--- START ---
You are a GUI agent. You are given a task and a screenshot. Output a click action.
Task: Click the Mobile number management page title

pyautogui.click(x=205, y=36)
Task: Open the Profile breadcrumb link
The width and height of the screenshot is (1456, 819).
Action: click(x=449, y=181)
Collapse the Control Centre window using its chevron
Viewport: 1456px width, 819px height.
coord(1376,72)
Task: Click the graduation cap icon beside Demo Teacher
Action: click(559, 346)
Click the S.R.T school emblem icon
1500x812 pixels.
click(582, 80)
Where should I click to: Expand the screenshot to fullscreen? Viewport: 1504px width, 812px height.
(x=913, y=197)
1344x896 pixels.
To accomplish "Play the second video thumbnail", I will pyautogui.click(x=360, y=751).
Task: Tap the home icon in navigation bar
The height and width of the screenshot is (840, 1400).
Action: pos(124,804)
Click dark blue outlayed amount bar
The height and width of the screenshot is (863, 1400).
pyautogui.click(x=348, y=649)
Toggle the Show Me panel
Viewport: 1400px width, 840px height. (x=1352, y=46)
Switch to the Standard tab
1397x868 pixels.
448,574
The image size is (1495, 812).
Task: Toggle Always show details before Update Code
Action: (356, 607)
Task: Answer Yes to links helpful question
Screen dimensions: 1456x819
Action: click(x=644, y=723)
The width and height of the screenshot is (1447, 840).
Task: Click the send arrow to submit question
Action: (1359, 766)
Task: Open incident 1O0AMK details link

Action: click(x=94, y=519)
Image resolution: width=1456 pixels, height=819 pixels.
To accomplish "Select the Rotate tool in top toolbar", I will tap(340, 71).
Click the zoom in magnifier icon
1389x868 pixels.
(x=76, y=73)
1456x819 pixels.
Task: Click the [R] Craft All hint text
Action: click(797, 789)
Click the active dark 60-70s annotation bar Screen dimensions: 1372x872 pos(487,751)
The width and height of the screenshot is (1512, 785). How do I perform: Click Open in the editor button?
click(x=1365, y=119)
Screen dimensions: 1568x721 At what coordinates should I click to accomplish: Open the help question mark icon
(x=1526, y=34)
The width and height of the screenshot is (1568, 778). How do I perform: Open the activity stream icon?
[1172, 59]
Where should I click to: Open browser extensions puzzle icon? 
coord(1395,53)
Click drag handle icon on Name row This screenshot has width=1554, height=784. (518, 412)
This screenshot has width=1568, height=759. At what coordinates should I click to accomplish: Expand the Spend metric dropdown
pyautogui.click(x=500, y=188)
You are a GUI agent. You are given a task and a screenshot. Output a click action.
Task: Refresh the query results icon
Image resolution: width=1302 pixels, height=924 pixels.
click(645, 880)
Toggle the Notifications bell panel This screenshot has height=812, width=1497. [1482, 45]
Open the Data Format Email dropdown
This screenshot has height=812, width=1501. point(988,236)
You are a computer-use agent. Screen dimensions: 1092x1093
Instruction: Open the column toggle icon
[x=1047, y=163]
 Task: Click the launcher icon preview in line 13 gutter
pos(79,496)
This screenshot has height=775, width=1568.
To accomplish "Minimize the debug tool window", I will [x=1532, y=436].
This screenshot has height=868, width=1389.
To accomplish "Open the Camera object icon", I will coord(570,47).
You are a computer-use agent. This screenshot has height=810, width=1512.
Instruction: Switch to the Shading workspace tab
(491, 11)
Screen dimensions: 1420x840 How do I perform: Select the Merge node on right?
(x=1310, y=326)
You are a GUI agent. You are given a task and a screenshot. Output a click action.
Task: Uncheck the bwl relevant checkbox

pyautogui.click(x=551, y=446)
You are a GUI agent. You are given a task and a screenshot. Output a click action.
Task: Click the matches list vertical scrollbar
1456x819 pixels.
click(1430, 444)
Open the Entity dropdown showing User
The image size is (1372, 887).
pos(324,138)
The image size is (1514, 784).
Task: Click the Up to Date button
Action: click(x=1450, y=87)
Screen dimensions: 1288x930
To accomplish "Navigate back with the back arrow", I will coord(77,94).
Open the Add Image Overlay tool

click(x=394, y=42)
--- END ---
Where the string "dark" appears in a line of the listing, copy that line.

Click dark blue outlayed amount bar
Click the active dark 60-70s annotation bar Screen dimensions: 1372x872 pos(487,751)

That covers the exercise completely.